The 773 Million Record “Collection #1” Data Breach

Collection #1 is a set of email addresses and passwords totalling 2,692,818,238 rows. It’s made up of many different individual data breaches from literally thousands of different sources. (And yes, fellow techies, that’s a sizeable amount more than a 32-bit integer can hold.)

In total, there are 1,160,253,228 unique combinations of email addresses and passwords. This is when treating the password as case sensitive but the email address as not case sensitive. This also includes some junk because hackers being hackers, they don’t always neatly format their data dumps into an easily consumable fashion. (I found a combination of different delimiter types including colons, semicolons, spaces and indeed a combination of different file types such as delimited text files, files containing SQL statements and other compressed archives.)

The unique email addresses totalled 772,904,991. This is the headline you’re seeing as this is the volume of data that has now been loaded into Have I Been Pwned (HIBP). It’s after as much clean-up as I could reasonably do and per the previous paragraph, the source data was presented in a variety of different formats and levels of “cleanliness”. This number makes it the single largest breach ever to be loaded into HIBP.

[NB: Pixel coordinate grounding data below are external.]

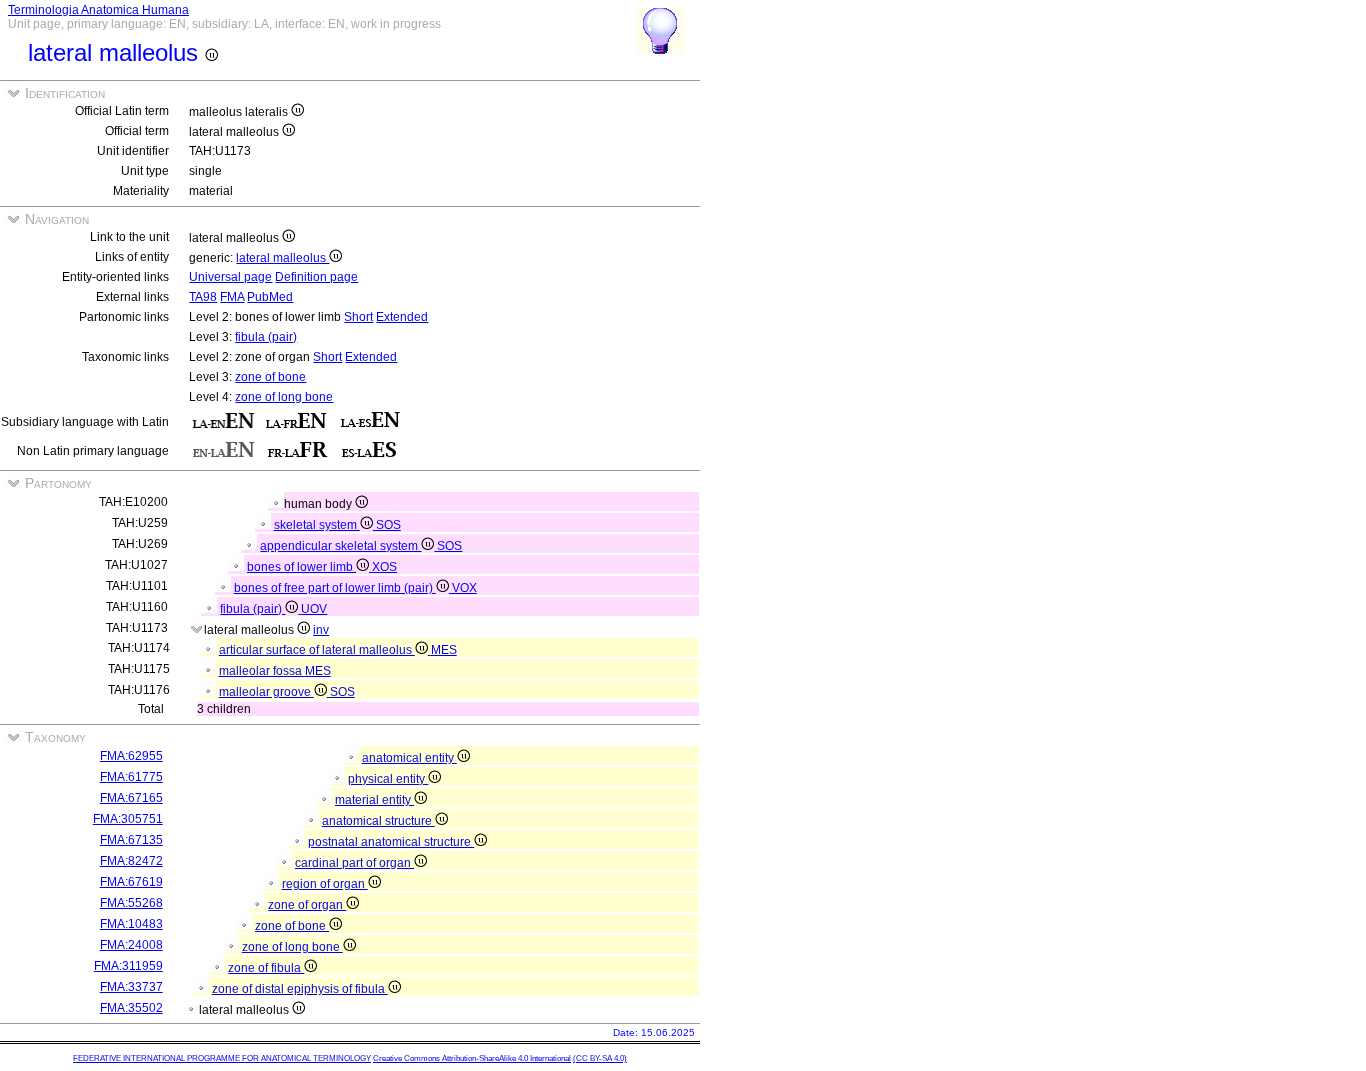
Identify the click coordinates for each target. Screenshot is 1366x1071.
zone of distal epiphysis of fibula (300, 989)
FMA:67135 (131, 840)
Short (358, 317)
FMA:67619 (131, 882)
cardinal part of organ (354, 863)
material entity (374, 800)
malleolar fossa (262, 671)
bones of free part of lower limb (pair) (335, 588)
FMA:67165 (131, 798)
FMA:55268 (131, 903)
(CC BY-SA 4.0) (600, 1058)
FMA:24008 (131, 945)
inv (321, 630)
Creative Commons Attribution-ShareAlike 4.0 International (472, 1058)
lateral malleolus (282, 258)
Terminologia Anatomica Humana (98, 10)
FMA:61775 (131, 777)
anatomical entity (409, 758)
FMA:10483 (131, 924)
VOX (464, 588)
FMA (232, 297)
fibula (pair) (266, 337)
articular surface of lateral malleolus (317, 650)
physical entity (388, 779)
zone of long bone (284, 397)
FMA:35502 (131, 1008)
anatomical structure (378, 821)
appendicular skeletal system (340, 546)
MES (444, 650)
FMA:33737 (131, 987)
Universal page (230, 277)
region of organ (325, 884)
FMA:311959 (128, 966)
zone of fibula (266, 968)
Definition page (316, 277)
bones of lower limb (301, 567)
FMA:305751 (128, 819)
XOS (384, 567)
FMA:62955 (131, 756)
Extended (402, 317)
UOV (314, 609)
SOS (388, 525)
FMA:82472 (131, 861)
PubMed (270, 297)
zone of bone (270, 377)
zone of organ (307, 905)
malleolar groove (266, 692)
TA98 (203, 297)
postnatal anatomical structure (391, 842)
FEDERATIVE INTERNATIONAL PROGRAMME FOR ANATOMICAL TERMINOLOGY (222, 1058)
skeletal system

There are 21,222,975 unique passwords. As with the email addresses, this was after implementing a bunch of rules to do as much clean-up as I could including stripping out passwords that were still in hashed form, ignoring strings that contained control characters and those that were obviously fragments of SQL statements. Regardless of best efforts, the end result is not perfect nor does it need to be. It’ll be 99.x% perfect though and that x% has very little bearing on the practical use of this data. And yes, they’re all now in Pwned Passwords, more on that soon.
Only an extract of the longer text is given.